Most states have Address Confidentiality Programs that allow survivors of intimate partner violence to keep their home address out of public records (Georgia, Michigan, and Hawaii are exceptions). However, there are a lot of hoops people have to jump through in order to qualify. For example, in New York state, there is a law that allows survivors to obtain a court order in the county where they are registered to vote to have their registration kept separate. This law also allows survivors who fear for their safety to be excused from going in person to their polling place, if they are worried their abuser might be waiting for them there. In order to apply for the exception, however, requires a court order to be acquired and brought to the Board of Elections.
Even more restrictive is the law in New Jersey, which only applies to people who have filed a restraining order and have documented proof of their abuse. There are countless reasons that victims choose not to file restraining orders against or call the police on their abusers, which include fear and threats.
“Some ways in which an abuser may obstruct or influence a victim’s right to vote would meet the definition of voter intimidation under 18 U.S.C. § 594,” says Lawrence. “Unfortunately, voter intimidation is unlikely to be charged because intimidation is often subtle and undocumented. Also, survivors often are reluctant to testify against their abusers, making prosecution even more difficult.”
When people are kept from exercising their right to vote because of fear of discrimination or abuse, it is a form of voter suppression. “The pandemic means we’re all in closer quarters, meaning abusers have more access and control over their victims,” Ruth Glenn, President of the NCADV, told Supermajority News. It has also meant an increase in domestic violence. "Given that domestic violence has increased during COVID-19, Black women face domestic violence at higher rates, and Black women are a strong voting bloc, you would think the candidates would do more to remove the voting barriers a number of Black domestic violence survivors face," said Lawrence.

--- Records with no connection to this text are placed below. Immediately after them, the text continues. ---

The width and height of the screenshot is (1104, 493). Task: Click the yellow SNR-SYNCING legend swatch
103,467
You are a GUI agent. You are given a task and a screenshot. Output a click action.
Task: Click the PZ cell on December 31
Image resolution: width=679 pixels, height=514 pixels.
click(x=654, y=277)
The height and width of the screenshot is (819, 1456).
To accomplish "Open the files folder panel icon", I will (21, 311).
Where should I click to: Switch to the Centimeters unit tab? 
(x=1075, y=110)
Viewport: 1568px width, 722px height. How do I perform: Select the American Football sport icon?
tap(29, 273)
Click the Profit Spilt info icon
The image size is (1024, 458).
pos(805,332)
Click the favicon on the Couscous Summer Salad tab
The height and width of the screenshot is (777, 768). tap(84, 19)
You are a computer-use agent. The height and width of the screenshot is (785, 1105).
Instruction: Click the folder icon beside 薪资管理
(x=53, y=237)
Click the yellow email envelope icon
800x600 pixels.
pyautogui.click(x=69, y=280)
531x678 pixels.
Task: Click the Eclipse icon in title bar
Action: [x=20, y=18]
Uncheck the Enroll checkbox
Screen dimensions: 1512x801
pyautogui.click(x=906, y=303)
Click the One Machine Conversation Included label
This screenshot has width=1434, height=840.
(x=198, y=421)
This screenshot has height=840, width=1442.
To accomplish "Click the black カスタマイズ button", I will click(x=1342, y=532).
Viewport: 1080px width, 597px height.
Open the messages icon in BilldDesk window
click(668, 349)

In order to mitigate some of those barriers to voting for survivors of domestic violence, Lawrence suggests policies that could help improve access, like statewide programs that preserve voter information privacy and remove barriers of entry to such programs; political information websites adding escape buttons to their webpages that enable prospective voters to close out of the webpage immediately and without detection; election official training on spotting voter intimidation and potential domestic violence situations; and voter registration programs at women’s centers and shelters.
What it comes down to is the fact that the system is failing survivors of intimate partner violence, thereby suppressing their ability to exercise their Constitutional right to vote. "When it comes to voting," Lawrence admits, "domestic violence can create a host of hurdles imposed both by an abuser and by the system."